Mass Ornament captures ‘our’ neoliberal condition in which ‘we’ are all allegedly individuals and in which the private […] seems to have triumphed over the public or social. Through a brilliant reworking of Siegfried Kracauer’s reading of 1920s chorus lines as reflecting the logic of Fordism, Bookchin’s rows of Youtube.com videos reveal private actions as forms of repetition. Focused on actions shot in the home, Mass ornament is not simply a negative critique – hey, we’re all the same – but also a hopeful revelation of an unconscious community or what Jaimie Baron has called “found collectivity” which we can trace through the mass archive.
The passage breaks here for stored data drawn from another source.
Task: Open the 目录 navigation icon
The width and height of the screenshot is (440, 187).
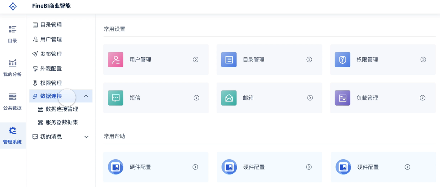Action: pos(13,30)
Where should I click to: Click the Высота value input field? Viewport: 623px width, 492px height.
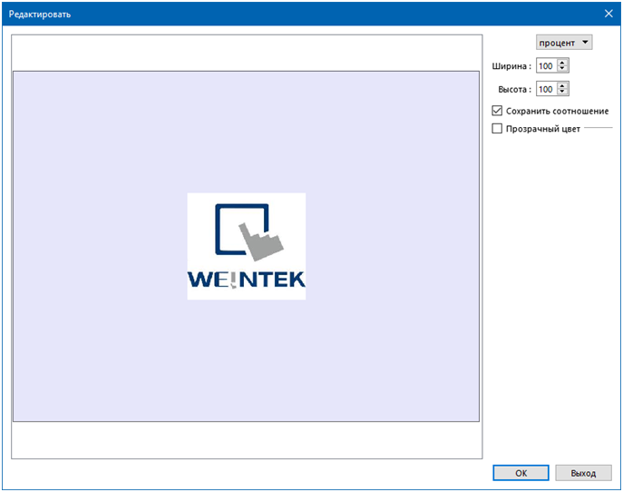(547, 89)
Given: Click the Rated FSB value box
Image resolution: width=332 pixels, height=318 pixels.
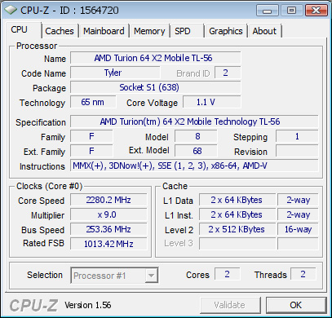Looking at the screenshot, I should (x=108, y=244).
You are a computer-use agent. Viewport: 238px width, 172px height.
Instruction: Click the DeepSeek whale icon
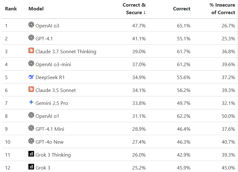point(31,77)

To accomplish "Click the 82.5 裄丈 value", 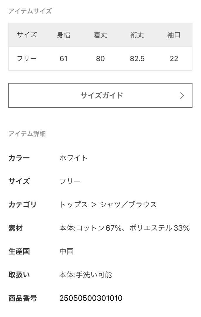I will 137,59.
—Wendy Chun in Updating to Remain the Same, 2016
Mass Ornament
single-channel video installation, surround sound
2009
With a keen eye for detail, a terrific sense of timing and a killer instinct for editing, [Bookchin] has clipped and combined hundreds of vignettes from YouTube and set them to the soundtracks from two 1935 films, Busby Berkeley’s “Gold Diggers” and Leni Riefenstahl’s “Triumph of the Will.” Bookchin’s deft selection of highlights is awesome, a powerful instance of making something great from the stuff at one’s fingertips in the Digital Age. To watch the split-screen extravaganza is to feel as if you are at once enjoying a god’s-eye view of a vast, everyday parade of vulnerable human beings and also an intimate part of a democratic drama that is deeply moving.
—Los Angeles Times
Natalie Bookchin’s new video installation, Mass Ornament, choreographs hundreds of YouTube dance videos to create an dazzling artwork that also questions contemporary isolation and connection via screens, cameras and technology.